Maybe we're not clear in the docs, but you should follow the google recaptcha documentation to make sure everything is implemented correctly, we do have an example that showcases the server implementation: In the screenshot below from the docs find the example of the validation that should be running in the server, in our docs we've made it run in the app itself, because it's Blazor Server, and to simplify the example: The private key should be in the server. image https://blazorise.com/docs/extensions/captcha

As for the CORS error, this error is happening when communicating with your own API is this not correct? You should configure it so whatever domain you're crossing is supported, by properly configuring the cors headers.

drma-tech commented 1 week ago

@David-Moreira

I think I still don't understand. I put the validation/communication with Google in the API, but it's no use if the component doesn't work.

if I remove this from wasm, it doesn't work:

.AddBlazoriseGoogleReCaptcha(reCaptchaOptions =>
{
reCaptchaOptions.SiteKey = "6LeewEIqAAAAAP6OSWvgPr016kn5c0tbY909VXM7";
})

if I do this, it complains that the key is missing:

.AddBlazoriseGoogleReCaptcha(reCaptchaOptions =>
{
})

and from what you explained, this SiteKey is the public key, but if that were the case, not even google would be complaining about it:

Image

and I don't know any safe way to leave a key in wasm. so I don't know what I should do to implement this in blazor wasm.

David-Moreira commented 6 days ago

and from what you explained, this SiteKey is the public key, but if that were the case, not even google would be complaining about it:

In the screenshot you send, I don't see it complaining about the public key. Like I said even the name public implies the public usage, it's the exact purpose of a public key is to be able to share it publicly.

Please go over the google documentation and my previous comment to properly implement recaptcha e2e.

Please let me know if you have any doubts with anything. If you're really having difficulties and you still believe Blazorise might have miss-implemented something or something is not working as expected, please provide a github repro with both your frontend and backend validation, and we'll take a look at it.

github-actions[bot] commented 1 day ago

This is an automated message reminding that this issue is expecting the author's answer.

drma-tech commented 1 day ago

security alert for recaptcha key. kind of says that. and this only happened after I uploaded the key to github.

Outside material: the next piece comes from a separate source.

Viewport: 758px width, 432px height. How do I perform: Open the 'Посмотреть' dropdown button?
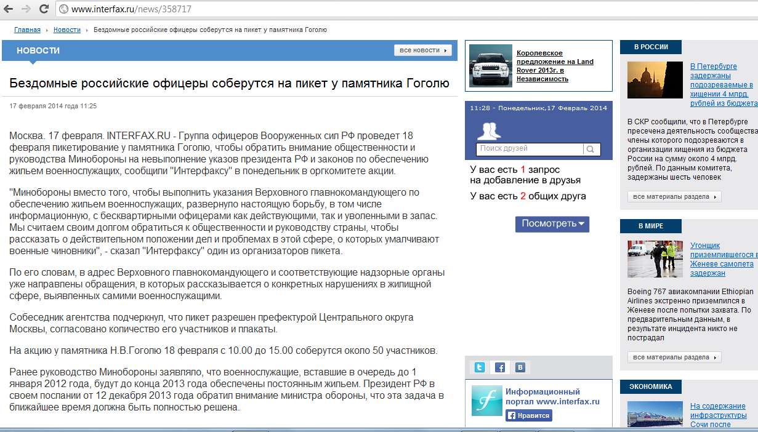(x=552, y=223)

David-Moreira commented 20 hours ago

security alert for recaptcha key. kind of says that. and this only happened after I uploaded the key to github.

Read my comment from before regarding reposiotry key commit:

You do not need to commit the public key to your source code repository as any other secret. You should have something like a pipeline command running to replace the value with your production secret. It will be visible by users if they really want to see it, but again, the server validation makes it secure.

drma-tech commented 19 hours ago

I don't know what you mean by this pipeline command. ask the API in an encrypted way or something? I don't even know if that's possible, since the configuration is done in program.cs.